## Page extract:
□ □ □ □

This analysis also ignores the less sexy aspects of large-scale engineering projects: surveying, land acquisition, environmental review, geological studies, maintenance, excavating for foundations, and so on. Theoretical President Trump may be able to executive-order his way through the laser grid of lawsuits that normally impede this kind of work, but he can’t ignore the physical realities of construction.

But I don’t know — I’ve otherwise blocked Trump out of my mind for the last week or so. Is he still considered a viable candidate? Or have people yet realized that makes America look stupid?

Comments

  1. dick says

    As a consulting engineer, I recognize that we need make-work projects. But not Donald Chump inspired make-work projects.

  2. Athywren - Frustration Familiarity Panda says

    Hang on now! I’ve played Sim City, and I know that this just isn’t how these things work. Just plonk it down, it’ll make that funny noise and build itself up, and then it’s done. Simple!
    Silly engineers, trying to make things more complicated than they actually are!

□ □ □ □

## Records shown:
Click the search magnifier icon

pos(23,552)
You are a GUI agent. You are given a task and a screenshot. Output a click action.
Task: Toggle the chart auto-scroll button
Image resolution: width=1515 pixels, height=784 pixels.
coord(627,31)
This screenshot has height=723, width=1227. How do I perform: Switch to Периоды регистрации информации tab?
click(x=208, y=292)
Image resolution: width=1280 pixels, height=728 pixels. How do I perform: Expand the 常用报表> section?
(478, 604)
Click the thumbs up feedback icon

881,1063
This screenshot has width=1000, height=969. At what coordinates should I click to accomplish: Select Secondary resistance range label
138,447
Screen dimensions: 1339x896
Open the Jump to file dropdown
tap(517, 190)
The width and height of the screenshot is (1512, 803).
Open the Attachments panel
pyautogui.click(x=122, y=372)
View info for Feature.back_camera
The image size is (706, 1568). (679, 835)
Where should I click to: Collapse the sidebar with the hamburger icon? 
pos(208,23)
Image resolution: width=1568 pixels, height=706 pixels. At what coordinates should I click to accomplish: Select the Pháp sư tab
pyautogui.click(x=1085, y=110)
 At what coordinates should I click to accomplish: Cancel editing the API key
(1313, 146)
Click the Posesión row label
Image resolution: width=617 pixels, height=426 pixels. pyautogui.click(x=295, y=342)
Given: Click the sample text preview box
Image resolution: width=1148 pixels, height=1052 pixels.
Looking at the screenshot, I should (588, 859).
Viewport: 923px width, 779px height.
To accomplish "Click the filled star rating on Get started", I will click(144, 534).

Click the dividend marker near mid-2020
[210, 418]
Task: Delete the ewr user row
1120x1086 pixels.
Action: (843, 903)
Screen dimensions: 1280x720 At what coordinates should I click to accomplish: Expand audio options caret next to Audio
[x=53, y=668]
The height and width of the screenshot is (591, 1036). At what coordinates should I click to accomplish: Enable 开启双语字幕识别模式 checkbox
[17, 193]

□ □ □ □

Copy the stretch of the engineering post from "2. Athywren - Frustration" through "it’s done. Simple!", renaming "Sim City" to "SimCity" wherever it occurs. The entries are separate material with no connection to the text above them.

## Response to the task:
2. Athywren - Frustration Familiarity Panda says

    Hang on now! I’ve played SimCity, and I know that this just isn’t how these things work. Just plonk it down, it’ll make that funny noise and build itself up, and then it’s done. Simple!